Keterbatasan Analisa Equity

Seperti kita ketahui, tidak ada satu analisa karakter manapun yang
dapat memberikan kesesuaian penuh dalam menjabarkan secara detail karakter seseorang. Analisa Equity sudah diberikan sertifikasi dan telah di riset dan validasi oleh Wereldpsycho di Belanda dan memperoleh Indeks Akurasi kecocokan analisa psikologi mendekati 88% akurasinya diukur dengan riset global di Belanda, sedangkan pada kenyataan di Indonesia banyak klien menyatakan akurasi diatas 90%.
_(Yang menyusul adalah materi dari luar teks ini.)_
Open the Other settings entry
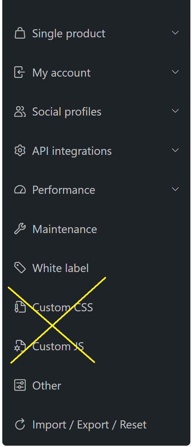 pos(96,386)
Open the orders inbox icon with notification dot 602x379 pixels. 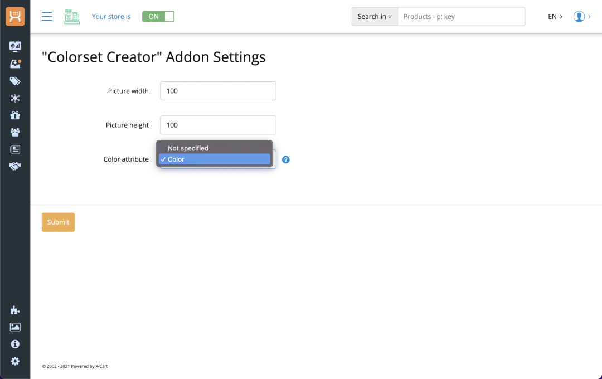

Namun demikian metode analisa Equity mengakui adanya keterbatasan untuk menganalisa berbagai aspek yang menyangkut hal-hal dibawah ini :

 

  • Love HatePreferensi tentang perasaan seseorang, karena hal ini terkait dengan emosi dan kondisi sesaat bukan sebuah cermin dari karakter seperti contohnya : Minat atau tidak minat, suka atau tidak suka, cocok atau tidak cocok, yang harus diputuskan pada sebuah kejadian yang pada akhirnya orang akan memperhitungkan semua faktor yang dapat mempengaruhinya sebelum menjatuhkan pilihan.
  • Equity adalah analisa EQ  ( Emotional Quotient ) maka kami tidak mengukur kepandaian dan kemampuan seseorang. Sebagai contohnya : riset Equity mendapatkan bahwa seseeorang yang berpikir dan tertindak dengan menggunakan perasaan akan memiliki kecenderungan kurang kuat dalam kecerdasan logika matematika. Akan tetapi nilai pelajaran matematika belum tentu jelek karena orang tersebut rajin untuk belajar dan berlatih, jadi faktor nilai tidak ditentukan oleh kecerdasaan seseorang.
  • Sebuah tindakan spontan atau “ Performing Alternative Responses “ yaitu perbuatan yang diluar perilaku kebiasaannya karena adanya tekanan, faktor dan kondisi tertentu.  Contoh yang paling gamblang adalah kita bisa lari melompati pagar ketika dikejar oleh anjing, pada kenyataannya disaat kita dalam keadaan normal pastilah kita sendiri ragu apakah kita dapat melompatinya.

 

Dengan mengetahui keseluruhan karakter seseorang maka kita dapat melihat semua potensi yang ada didalam diri orang tersebut, kami berharap agar hasil analisa Equity bisa digunakan sebagai dasar pengembangan diri, kesesuaian penempatan pada pekerjaan, dan sebagai arahan untuk mencapai cita – cita dan masa depan untuk sukses dalam belajar dan berkarier.